**WHAT NEEDS TO BE DONE:** Copy the passage of the forum post about the PHP enrolment form, starting with "ID | Username" and going on through "if (!isset($_POST[‘submit’]))".

User to Log in and Fill form but cant get data to co-operate in mysql

General PHP Help
#1

Hello there, I’m wondering if anyone can help me? I am adding an enrolment and diary logging system to a company website and as i am a novice with PHP this problem is giving me some hassle.

What i want is to provide the learners with a pre-made username and password. Then once they log in it loads up the Enrolment.php and once they fill in the form on that page and click submit it puts their information on the users table on my mysql DB. Instead i get something that looks like this (ID is auto increment and username as passwors are made by me:)

ID | Username | Password | First Name | Last Name |
1 Test 1234
Test Testingsworth

It treats it as a new entry. This was my code that did the above.
[php]<?php
error_reporting(0);
session_start();

if (!isset($_POST[‘submit’]))

**GIVEN MATERIAL:**
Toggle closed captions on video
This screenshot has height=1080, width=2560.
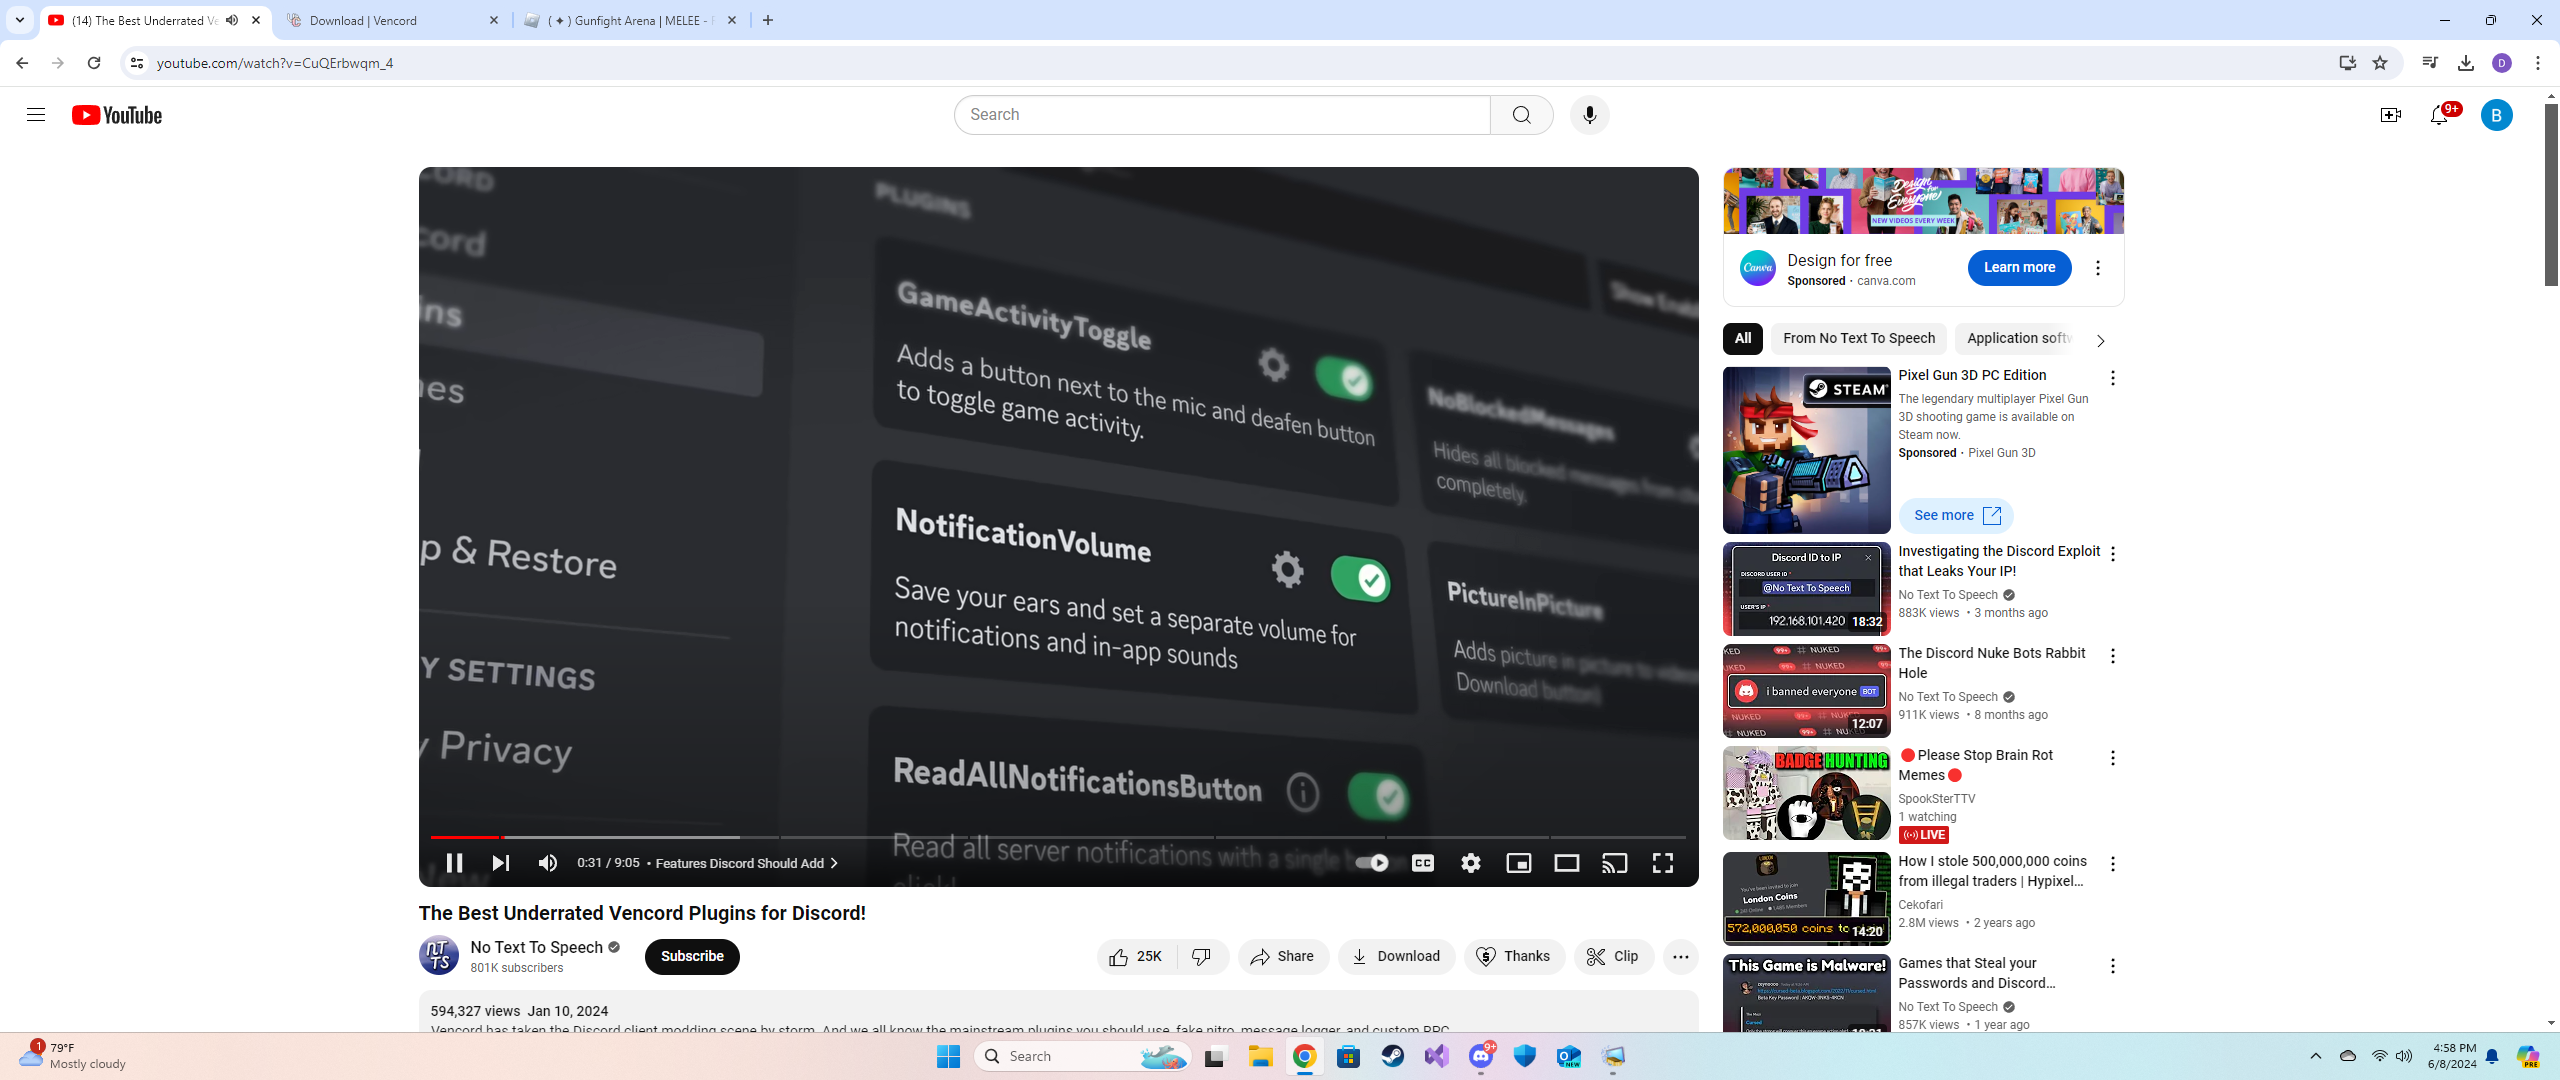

**COMPLETE OUTPUT:**
ID | Username | Password | First Name | Last Name |
1 Test 1234
Test Testingsworth

It treats it as a new entry. This was my code that did the above.
[php]<?php
error_reporting(0);
session_start();

if (!isset($_POST[‘submit’]))